A few months ago, I got a cellular iPad Air 2 on my dad's plan because it was only $99 on contract. I don't know why this was, because AT&T had no info on this promotion, yet the store I bought it from sold it to me for that much anyway. They didn't tell me about the $45 activation fee when I bought it, nor the $15 activation fee when he added my sister to his plan a few days before. He called an AT&T rep, who called the store to verify that they didn't mention the activation fee, and it was waved.Wow - my apologies for missing that 2-year-contract item for tablets. To be honest, I've only looked at adding a tablet I already owned to an existing account, so the activation was the lower amount and there wasn't any sort of obligation. The fact that an iPad mini 2 bought through AT&T with a payment plan has an activation fee of $20, yet on a 2-year-contract, it's $45 (on the same screen with the online store!) is downright criminal. I'm sort of surprised they're not charging $20 or $45 for the "device only (no plan required)" option. For posterity, hotspots are $45 on contract and $0 if paid-in-full (again, inconsistencies).
But I thought that was pretty ridiculous that we both added a new line, but mine was three times higher because I got my device on contract.
Yep. Especially when you can go to Walmart and buy an activation kit with account credit for less than the amount of credit you get. An activation kit with $30 credit at Walmart right now is only $29.87.Agreed - when I tried T-Mobile earlier, I thought the $15 was steep for the SIM in the store (had to establish the account and such), so I went and added our other lines online when they were running a promo for 99¢ SIMs.
Normally I'd agree with this, but having separate models with pre-installed SIMs actually helped me get an iPhone SE faster.I think there's a lot of folks on the various iPhone SE threads (and probably at Apple Stores, too) that would wholeheartedly agree with you. Less inventory of devices with pre-installed SIMs floating around and not running into the "I want a Verizon iPhone on a payment plan, but they only had T-Mobile and AT&T models in stock" problem that some were having (despite the model itself being the same). Install the SIM on the spot to activate and lock the phone to the carrier, and ship one in the package if it's being sent to customers. There's probably good reason for the way things are now, but it amazes me the number of people that have no idea their iPhone even takes a SIM card. The Apple SIM was a good first step, but when companies opt-out (Verizon) or do sneaky crap (permanently locking the SIM down on AT&T), there's still a ways to go.

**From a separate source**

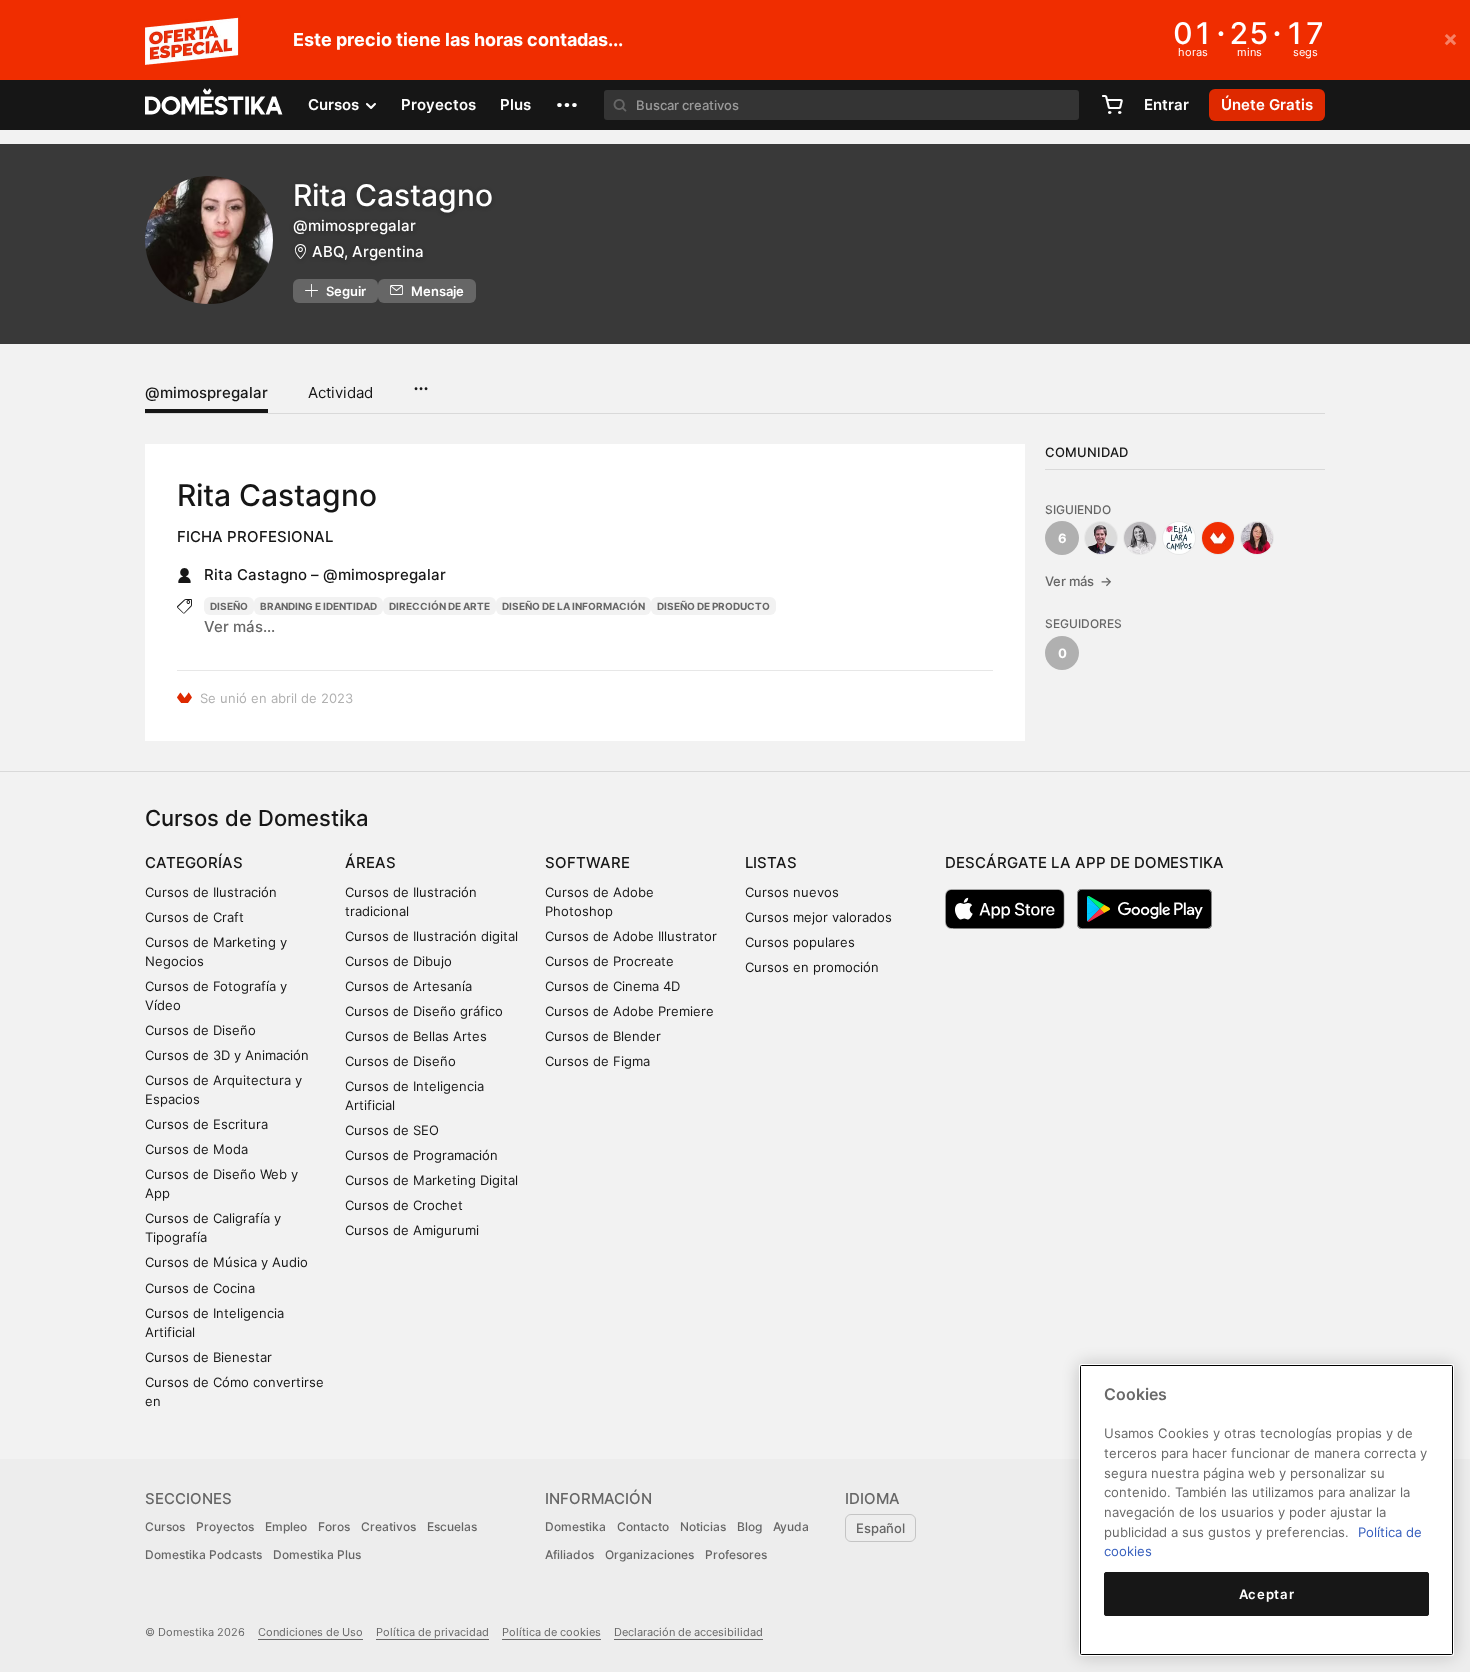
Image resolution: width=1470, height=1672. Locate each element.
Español (880, 1528)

Honestly, if I had internet at my apartment and/or lost unlimited data with Verizon, I would just use RingPlus full time. Sprint's service isn't as good as Verizon or AT&T, but I'd save so much money. I did have to pay $15 for a SIM card to use RingPlus, but I'm more than happy to overpay for a SIM card when I get free service every month.It seems it's really finding the least of all the evils for you when it comes to carriers. There were a lot of things that I enjoyed with T-Mobile, although I had a few family members that didn't have as good of coverage as we initially expected where they lived, so we went back to AT&T for now (better discount through work than Verizon and almost identical coverage in my area). Unfortunately, it sort of seems like the fees are a take-it-or-leave-it situation and there really isn't much recourse.